Doutrina adota a máxima
"é dando que se recebe"
Usar o nome de Jesus com a mesma
liberdade que se utiliza o talão de cheques. Essa é
a asserção básica para compreender a
Teologia da Prosperidade (TP), doutrina que legitima -
livrando de qualquer culpa - o interesse mundano por bens
materiais. Os adeptos da TP não pedem, exigem. Não
rogam, decretam. Não suplicam, reivindicam. Demandam
a felicidade aqui e agora, e deixam de lado a vida eterna.
O sociólogo Ricardo Mariano,
que pesquisa o pentecostalismo há dez anos, conta que
a TP teve suas primeiras sementes espalhadas nos Estados
Unidos na década de 40. No Brasil, os ventos dessa
teologia sopraram nos anos 70, seguindo o rastro do
televangelismo de Ken Hagin Jr., Fred Price e Kenneth
Copeland, e encontraram terreno fértil em diversas
igrejas, entre elas, Universal do Reino de Deus,
Internacional da Graça de Deus, Comunidade Evangélica
Sara Nossa Terra, Renascer em Cristo, Nova Vida, Cristo
Salva e Associação dos Homens de Negócio
do Evangelho Pleno (Adhonep).
Em troca de dízimos e de
generosas ofertas (que não raro ultrapassam 10% dos
rendimentos), os pregadores da TP prometem o paraíso
na Terra. "Várias igrejas pentecostais
tornaram-se verdadeiras intermediárias dessa transação,
dessa barganha cósmica entre o homem e Deus",
explica Mariano, autor do livro "Neopentecostais:
sociologia do novo pentecostalismo no Brasil". Essa
mediação entre Deus e o homem teria um efeito
bastante prático: aumentar a arrecadação
e, por conseqüência, azeitar o crescimento
empresarial das igrejas.
A lógica, explica o
pesquisador, não poderia ser mais simples. A TP
promete prosperidade aos fiéis mais pobres, expurga a
culpa dos mais ricos em relação à própria
riqueza e, de quebra, financia os ambiciosos projetos
evangelizadores e os negócios de seus líderes.

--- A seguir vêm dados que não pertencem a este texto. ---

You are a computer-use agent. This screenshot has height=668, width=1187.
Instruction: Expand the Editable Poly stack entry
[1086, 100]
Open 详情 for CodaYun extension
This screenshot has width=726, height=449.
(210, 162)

Parábolas bíblicas que enfatizam os esforços
dos fiéis menos abonados em busca do reino dos céus
foram postas de lado. O céu não está
mais reservado apenas aos pobres e oprimidos. Pelo contrário.
Como para a TP os cristãos
detentores de grande fé tendem a ser prósperos,
felizes e saudáveis, é sobretudo a eles que
estão reservados os lugares celestiais ao lado do
trono divino. Até porque, para os pregadores dessa
teologia, Jesus veio a Terra pregar aos pobres justamente
para que eles deixassem de ser pobres. Os mais crédulos
exigem do Senhor bens materiais - sem pudores. Ou seja, tudo
acontece segundo os fundamentos de uma espécie de código
do consumidor espiritual. Quem está insatisfeito,
reclama aos céus as benesses a que têm direito.
A busca pela bênção
passa pelo velho adágio de que "é dando
que se recebe". Fiéis são incentivados a
abrir a carteira e a contribuir mensalmente com dízimos
e ofertas para obter a graça almejada. É por
meio da contribuição financeira, apregoam os
teólogos, que o "contrato" com Deus é
renovado e, dessa forma, os fiéis se tornam
merecedores da "vida abundante".
"Ao se propor como uma espécie
de redenção terrena dos pobres, a TP, no
entanto, pode esbarrar num clássico caso de
propaganda enganosa. Do contrário, teria exterminado
a pobreza", pontifica Mariano. Para seus partidários,
no entanto, a explicação é simples:
falta de fé. Aqueles que ainda não conseguiram
conquistar a prosperidade, quer dizer, a casa própria
e o carro do ano, precisam aumentar a dose de orações
e, portanto, de ofertas monetárias à igreja.
Ou então, assumir que em algum momento da reivindicação
nutriram dúvidas em relação às
crenças e, como "a dúvida é do
diabo", impossibilitaram o recebimento da dádiva.
A fé, assim, virou sinônimo de dinheiro.